#### Stored data:

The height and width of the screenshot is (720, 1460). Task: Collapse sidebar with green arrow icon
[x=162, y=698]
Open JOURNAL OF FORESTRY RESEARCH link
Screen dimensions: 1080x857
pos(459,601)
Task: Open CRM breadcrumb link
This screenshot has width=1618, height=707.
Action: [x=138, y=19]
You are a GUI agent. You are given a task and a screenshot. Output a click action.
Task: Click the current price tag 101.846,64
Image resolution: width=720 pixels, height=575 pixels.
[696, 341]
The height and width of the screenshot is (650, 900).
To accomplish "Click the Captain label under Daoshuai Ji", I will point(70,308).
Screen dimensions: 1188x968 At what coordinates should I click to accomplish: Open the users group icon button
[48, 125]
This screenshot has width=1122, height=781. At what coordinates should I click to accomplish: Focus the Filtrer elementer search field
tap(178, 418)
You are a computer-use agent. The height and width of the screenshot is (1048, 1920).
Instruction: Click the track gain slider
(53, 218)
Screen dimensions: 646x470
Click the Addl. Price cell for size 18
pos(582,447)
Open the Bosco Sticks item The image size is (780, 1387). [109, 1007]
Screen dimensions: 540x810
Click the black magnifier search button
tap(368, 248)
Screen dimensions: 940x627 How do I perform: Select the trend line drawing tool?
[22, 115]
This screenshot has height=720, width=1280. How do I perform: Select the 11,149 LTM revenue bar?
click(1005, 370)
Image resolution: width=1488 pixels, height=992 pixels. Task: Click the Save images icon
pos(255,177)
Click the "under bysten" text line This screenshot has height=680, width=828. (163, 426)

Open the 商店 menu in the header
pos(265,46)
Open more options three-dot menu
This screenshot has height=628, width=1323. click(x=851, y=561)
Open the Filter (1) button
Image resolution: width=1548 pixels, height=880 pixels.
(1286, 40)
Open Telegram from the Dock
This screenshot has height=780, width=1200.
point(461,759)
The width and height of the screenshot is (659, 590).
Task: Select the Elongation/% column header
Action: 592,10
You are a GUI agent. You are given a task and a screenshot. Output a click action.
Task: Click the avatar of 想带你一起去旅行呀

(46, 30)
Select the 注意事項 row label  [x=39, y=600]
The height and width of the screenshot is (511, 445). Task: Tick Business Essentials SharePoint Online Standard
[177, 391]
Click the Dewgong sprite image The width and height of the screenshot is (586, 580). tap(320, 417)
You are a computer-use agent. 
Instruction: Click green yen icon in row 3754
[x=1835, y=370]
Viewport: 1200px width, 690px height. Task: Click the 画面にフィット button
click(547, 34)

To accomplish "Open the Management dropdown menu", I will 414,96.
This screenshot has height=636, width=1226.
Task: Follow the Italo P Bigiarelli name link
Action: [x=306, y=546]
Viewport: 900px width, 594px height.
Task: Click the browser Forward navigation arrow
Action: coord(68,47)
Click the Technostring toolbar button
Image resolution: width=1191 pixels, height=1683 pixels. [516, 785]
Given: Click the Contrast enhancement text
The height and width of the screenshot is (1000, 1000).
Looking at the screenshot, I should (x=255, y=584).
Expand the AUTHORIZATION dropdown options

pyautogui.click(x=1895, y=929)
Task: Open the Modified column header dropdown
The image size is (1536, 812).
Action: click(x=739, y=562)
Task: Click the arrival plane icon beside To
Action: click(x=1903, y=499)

#### What the task asks:
The reply should contain all of the entries exactly as shown above.

#### Exercise answer:
The height and width of the screenshot is (720, 1460). Task: Collapse sidebar with green arrow icon
[x=162, y=698]
Open JOURNAL OF FORESTRY RESEARCH link
Screen dimensions: 1080x857
pos(459,601)
Task: Open CRM breadcrumb link
This screenshot has width=1618, height=707.
Action: [x=138, y=19]
You are a GUI agent. You are given a task and a screenshot. Output a click action.
Task: Click the current price tag 101.846,64
Image resolution: width=720 pixels, height=575 pixels.
[696, 341]
The height and width of the screenshot is (650, 900).
To accomplish "Click the Captain label under Daoshuai Ji", I will point(70,308).
Screen dimensions: 1188x968 At what coordinates should I click to accomplish: Open the users group icon button
[48, 125]
This screenshot has width=1122, height=781. At what coordinates should I click to accomplish: Focus the Filtrer elementer search field
tap(178, 418)
You are a computer-use agent. The height and width of the screenshot is (1048, 1920).
Instruction: Click the track gain slider
(53, 218)
Screen dimensions: 646x470
Click the Addl. Price cell for size 18
pos(582,447)
Open the Bosco Sticks item The image size is (780, 1387). [109, 1007]
Screen dimensions: 540x810
Click the black magnifier search button
tap(368, 248)
Screen dimensions: 940x627 How do I perform: Select the trend line drawing tool?
[22, 115]
This screenshot has height=720, width=1280. How do I perform: Select the 11,149 LTM revenue bar?
click(1005, 370)
Image resolution: width=1488 pixels, height=992 pixels. Task: Click the Save images icon
pos(255,177)
Click the "under bysten" text line This screenshot has height=680, width=828. (163, 426)

Open the 商店 menu in the header
pos(265,46)
Open more options three-dot menu
This screenshot has height=628, width=1323. click(x=851, y=561)
Open the Filter (1) button
Image resolution: width=1548 pixels, height=880 pixels.
(1286, 40)
Open Telegram from the Dock
This screenshot has height=780, width=1200.
point(461,759)
The width and height of the screenshot is (659, 590).
Task: Select the Elongation/% column header
Action: 592,10
You are a GUI agent. You are given a task and a screenshot. Output a click action.
Task: Click the avatar of 想带你一起去旅行呀

(46, 30)
Select the 注意事項 row label  [x=39, y=600]
The height and width of the screenshot is (511, 445). Task: Tick Business Essentials SharePoint Online Standard
[177, 391]
Click the Dewgong sprite image The width and height of the screenshot is (586, 580). tap(320, 417)
You are a computer-use agent. 
Instruction: Click green yen icon in row 3754
[x=1835, y=370]
Viewport: 1200px width, 690px height. Task: Click the 画面にフィット button
click(547, 34)

To accomplish "Open the Management dropdown menu", I will 414,96.
This screenshot has height=636, width=1226.
Task: Follow the Italo P Bigiarelli name link
Action: [x=306, y=546]
Viewport: 900px width, 594px height.
Task: Click the browser Forward navigation arrow
Action: coord(68,47)
Click the Technostring toolbar button
Image resolution: width=1191 pixels, height=1683 pixels. [516, 785]
Given: Click the Contrast enhancement text
The height and width of the screenshot is (1000, 1000).
Looking at the screenshot, I should (x=255, y=584).
Expand the AUTHORIZATION dropdown options

pyautogui.click(x=1895, y=929)
Task: Open the Modified column header dropdown
The image size is (1536, 812).
Action: click(x=739, y=562)
Task: Click the arrival plane icon beside To
Action: click(x=1903, y=499)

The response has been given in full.